Stars: Bill Murray, Melissa McCarthy, Naomi Watts, Jaeden Lieberher
At first glance, St. Vincent seems like it might be a straight-up reboot of As Good As It Gets, the quintessential Grumpy-Old-Neighbor-Turns-Out-To-Have-A-Heart-Of-Gold Oscar-bait movie, with a cute kid instead of a cute dog. However, thanks to some deft writing by Ted Melfi, and the presence of a quirky cast, led by the ever-idiosyncratic Bill Murray, St. Vincent turns out to have a charm uniquely its own.
There are no surprises in the basic bones of the story. Vincent (Bill Murray) is an irascible old man with money problems, circling the laundromat, racetrack and liquor stores of his blue-collar Brooklyn neighborhood in a beat-up LeBaron. The only bright spots in his day are visits from pregnant Russian stripper Daka (Naomi Watts), and moments of appreciation from his cat, Felix. This mundane and somewhat miserable existence is jolted onto a new track by the arrival next door of newly divorced mom Maggie (Melissa McCarthy) and her precocious 10 year-old son Oliver (Jaeden Lieberher).

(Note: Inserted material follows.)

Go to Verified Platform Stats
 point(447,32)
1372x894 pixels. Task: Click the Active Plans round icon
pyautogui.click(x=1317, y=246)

Desperate for cash, identifying a similar level of desperation with the no-one-else-to-turn-to Maggie, Vincent offers to babysit Oliver after school. Thus begins an endearing odd-couple friendship. Vincent sees no reason to filter his activities to make them child friendly, or even appropriate. He simply straps Oliver into the LeBaron and goes wherever he needs to go. En route, Vincent helps Oliver deal with school bullies, teaches him gambling odds, introduces him to his barfly buddies, and to the important women in his life. This represents a fast-track education in the seamier side for the sheltered Oliver, but he quickly learns to take the old man’s eccentricities in his wide-eyed stride.
Naturally, there’s a lot going wrong for Vincent, Maggie, Oliver, and Daka, all beset by the kind of problems that are magnified by a perpetual lack of cash. In reality, they’d end up destitute and alone, but, in the feel-good context of this movie, they find a way to pull together and make it work.
If that sounds sugary, it is, unashamedly. St. Vincent doesn’t aspire to be challenging, gritty or sophisticated. Instead, it racks up the clichés and contrasts, tossing in some well-worn darker notes (a bully-dominated dodgeball game, a violent thug strong-arming Vincent for his gambling debts, medical bills no one can pay, diseases of old age) on its mission to make the audience experience the fuzziest of warm feels.
Vincent is the best character Murray has had to work within for a while: a chain-smoking, hard-drinking, bad driving clown who keeps acting the asshole even though he suspects no one is still watching – or still cares. Daka and Felix have long ago become immune to his charmlessness. When Maggie and Oliver arrive, he sees them as a fresh audience, quickly and easily provoked to outrage. However, with a new gallery to play to, Vincent discovers time and grief have mellowed him. He no longer gets the same kick out of being a total dick, especially when he sees Oliver responds most to small kindnesses. Oliver’s hovering presence and growing approbation accelerates the demise of the self that has served Vincent a lifetime, and, through the trauma of the third act, he is – very late in the game – reborn. Murray plays the crass comedy and insecurity with equal aplomb, and even finds a couple of beats of alcoholic rage and self-loathing to season the mix. His Vincent is the perfect flawed protagonist: that mixed-up, capricious, charismatic guy you can spend a fun-packed couple of hours with, without wanting to give him your number at the end of the night.
McCarthy is also great, toning down the bawdiness to generate a genuinely sympathetic single Mom, struggling but not saintly, down but still swinging a mean right hook, especially when confronted by Vincent’s reckless and child-endangering tendencies. When she has to give an account of her choices (including hiring Vincent as babysitter) to Oliver’s teachers (both priests), she tells it exactly how she sees it: life sucks, and we rarely, if ever, meet the standards others set for us. Watts, in a rare comic turn, is hilarious, and newcomer Jaeden Lieberher is sweet, thoughtful and dynamic in the catalyzing role.
St. Vincent is, to use the phrase that riles the titular character on a couple of occasions, what it is. Gentle, heartwarming, fluffy, yet surprisingly subtle in places, it’s a movie for when you want to block out the world, or when you really can’t be bothered with the rest of the ponderous, flashy or self-important awards season offerings. Stay for the credits: Murray’s shambolic rendering of Dylan’s Shelter From The Storm is worth the ticket price by itself.
St. Vincent rolls out over the next few weeks, beginning in Los Angeles (Landmark, Arclight), and New York on October 10th.